The Religious Thought of the Greeks, from Homer to the Triumph of Christianity
FROM HOMER TO THE TRIUMPH OF CHRISTIANITY
BY CLIFFORD HERSCHEL MOORE
PROFESSOR OF LATIN IN HARVARD UNIVERSITY
CAMBRIDGE HARVARD UNIVERSITY PRESS
LONDON: HUMPHREY MILFORD Oxford University Press
1916
COPYRIGHT, 1916 HARVARD UNIVERSITY PRESS
First impression issued November, 1916 Second impression issued December, 1916
TO MY WIFE
In this book eight lectures given before the Lowell Institute in Boston during the late autumn of 1914 are combined with material drawn from a course of lectures delivered the previous spring before the Western Colleges with which Harvard University maintains an annual exchange—Beloit, Carleton, Colorado, Grinnell, and Knox. The lecture form has been kept, even at the cost of occasional repetition.
The purpose of these lectures is to present within a moderate compass an historical account of the progress of Greek religious thought through something over a thousand years.
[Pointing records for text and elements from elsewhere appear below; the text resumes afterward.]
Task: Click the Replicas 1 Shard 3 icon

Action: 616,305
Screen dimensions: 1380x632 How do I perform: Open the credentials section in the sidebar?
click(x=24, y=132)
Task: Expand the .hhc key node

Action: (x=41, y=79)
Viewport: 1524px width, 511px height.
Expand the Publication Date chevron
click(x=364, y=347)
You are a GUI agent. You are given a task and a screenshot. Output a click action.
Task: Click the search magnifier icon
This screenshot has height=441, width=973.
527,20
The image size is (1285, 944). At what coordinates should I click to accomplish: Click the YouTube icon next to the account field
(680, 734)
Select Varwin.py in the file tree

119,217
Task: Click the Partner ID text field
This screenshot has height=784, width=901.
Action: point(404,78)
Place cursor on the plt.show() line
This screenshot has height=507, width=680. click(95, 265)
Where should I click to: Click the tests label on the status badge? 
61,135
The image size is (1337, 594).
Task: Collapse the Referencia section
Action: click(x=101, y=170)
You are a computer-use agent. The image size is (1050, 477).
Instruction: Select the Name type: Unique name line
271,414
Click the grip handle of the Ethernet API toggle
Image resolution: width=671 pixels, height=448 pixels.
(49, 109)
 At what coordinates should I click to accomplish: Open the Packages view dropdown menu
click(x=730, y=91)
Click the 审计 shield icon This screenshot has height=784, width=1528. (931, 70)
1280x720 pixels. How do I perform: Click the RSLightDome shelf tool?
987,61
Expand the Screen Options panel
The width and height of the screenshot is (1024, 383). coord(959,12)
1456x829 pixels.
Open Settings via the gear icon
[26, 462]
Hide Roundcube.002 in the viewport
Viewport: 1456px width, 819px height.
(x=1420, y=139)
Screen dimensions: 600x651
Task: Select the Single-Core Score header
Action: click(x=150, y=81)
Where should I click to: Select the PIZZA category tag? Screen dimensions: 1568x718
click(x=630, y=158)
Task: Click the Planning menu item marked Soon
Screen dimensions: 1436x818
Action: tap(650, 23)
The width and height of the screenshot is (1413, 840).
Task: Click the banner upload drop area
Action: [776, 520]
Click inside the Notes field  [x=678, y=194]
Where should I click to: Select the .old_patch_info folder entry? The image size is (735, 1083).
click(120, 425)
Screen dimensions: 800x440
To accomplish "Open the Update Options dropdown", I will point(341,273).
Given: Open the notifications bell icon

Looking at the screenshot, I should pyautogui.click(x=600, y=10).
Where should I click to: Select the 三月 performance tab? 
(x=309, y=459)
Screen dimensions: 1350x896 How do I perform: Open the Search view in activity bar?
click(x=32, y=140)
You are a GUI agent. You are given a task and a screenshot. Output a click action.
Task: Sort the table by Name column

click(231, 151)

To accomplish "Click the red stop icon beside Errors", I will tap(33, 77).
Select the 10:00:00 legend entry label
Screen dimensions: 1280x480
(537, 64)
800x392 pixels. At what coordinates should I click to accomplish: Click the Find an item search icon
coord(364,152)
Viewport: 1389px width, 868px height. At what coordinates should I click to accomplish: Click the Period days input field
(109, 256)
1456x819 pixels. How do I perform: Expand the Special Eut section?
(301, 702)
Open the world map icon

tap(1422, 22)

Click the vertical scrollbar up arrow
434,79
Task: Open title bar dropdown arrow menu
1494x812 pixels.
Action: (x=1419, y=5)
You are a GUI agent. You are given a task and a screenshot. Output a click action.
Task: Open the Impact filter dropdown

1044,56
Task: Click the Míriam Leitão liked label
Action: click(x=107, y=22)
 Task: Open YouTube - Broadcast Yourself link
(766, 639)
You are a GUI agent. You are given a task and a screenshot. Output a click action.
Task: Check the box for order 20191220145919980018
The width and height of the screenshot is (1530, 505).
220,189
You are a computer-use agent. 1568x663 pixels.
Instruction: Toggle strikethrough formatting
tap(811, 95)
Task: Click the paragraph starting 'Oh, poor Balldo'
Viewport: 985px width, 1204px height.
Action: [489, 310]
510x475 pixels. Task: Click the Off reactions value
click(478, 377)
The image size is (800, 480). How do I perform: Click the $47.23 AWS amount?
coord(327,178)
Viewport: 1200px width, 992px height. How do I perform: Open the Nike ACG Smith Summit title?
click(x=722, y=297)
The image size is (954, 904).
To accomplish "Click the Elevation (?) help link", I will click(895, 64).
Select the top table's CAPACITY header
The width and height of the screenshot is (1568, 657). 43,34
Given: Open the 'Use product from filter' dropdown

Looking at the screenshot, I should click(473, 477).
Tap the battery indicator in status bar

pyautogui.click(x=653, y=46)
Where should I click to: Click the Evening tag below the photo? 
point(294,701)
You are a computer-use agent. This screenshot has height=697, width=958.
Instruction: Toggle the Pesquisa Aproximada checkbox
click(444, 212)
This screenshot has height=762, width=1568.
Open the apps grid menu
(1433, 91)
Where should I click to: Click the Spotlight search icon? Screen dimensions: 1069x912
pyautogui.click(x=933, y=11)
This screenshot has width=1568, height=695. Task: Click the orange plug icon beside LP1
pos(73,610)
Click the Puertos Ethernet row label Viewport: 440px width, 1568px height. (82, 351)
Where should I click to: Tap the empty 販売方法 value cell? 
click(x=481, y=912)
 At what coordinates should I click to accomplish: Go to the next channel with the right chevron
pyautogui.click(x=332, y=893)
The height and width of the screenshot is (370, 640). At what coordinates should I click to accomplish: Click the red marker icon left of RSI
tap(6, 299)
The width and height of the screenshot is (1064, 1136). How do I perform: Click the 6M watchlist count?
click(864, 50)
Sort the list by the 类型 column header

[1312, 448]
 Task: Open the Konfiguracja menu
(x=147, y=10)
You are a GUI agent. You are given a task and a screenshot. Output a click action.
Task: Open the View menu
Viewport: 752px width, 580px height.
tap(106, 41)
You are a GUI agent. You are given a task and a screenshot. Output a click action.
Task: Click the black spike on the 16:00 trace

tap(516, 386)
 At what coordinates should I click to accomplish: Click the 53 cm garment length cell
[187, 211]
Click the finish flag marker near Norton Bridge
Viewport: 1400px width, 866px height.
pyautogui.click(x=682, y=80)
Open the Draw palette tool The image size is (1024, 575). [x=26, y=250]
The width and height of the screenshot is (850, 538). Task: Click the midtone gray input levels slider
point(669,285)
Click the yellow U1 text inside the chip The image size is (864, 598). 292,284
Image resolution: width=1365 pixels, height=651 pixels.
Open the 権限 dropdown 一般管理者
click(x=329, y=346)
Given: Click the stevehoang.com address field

No attempt has been made to give a general treatment of Greek religion, or to deal with pre-Hellenic origins, with religious antiquities, or with mythology. The discussions are confined rather to the Greeks’ ideas about the nature of the gods, and to their concepts of the relations between gods and men and of men’s obligations toward the divine. The lectures therefore deal with the higher ranges of Greek thought and at times have much to do with philosophy and theology.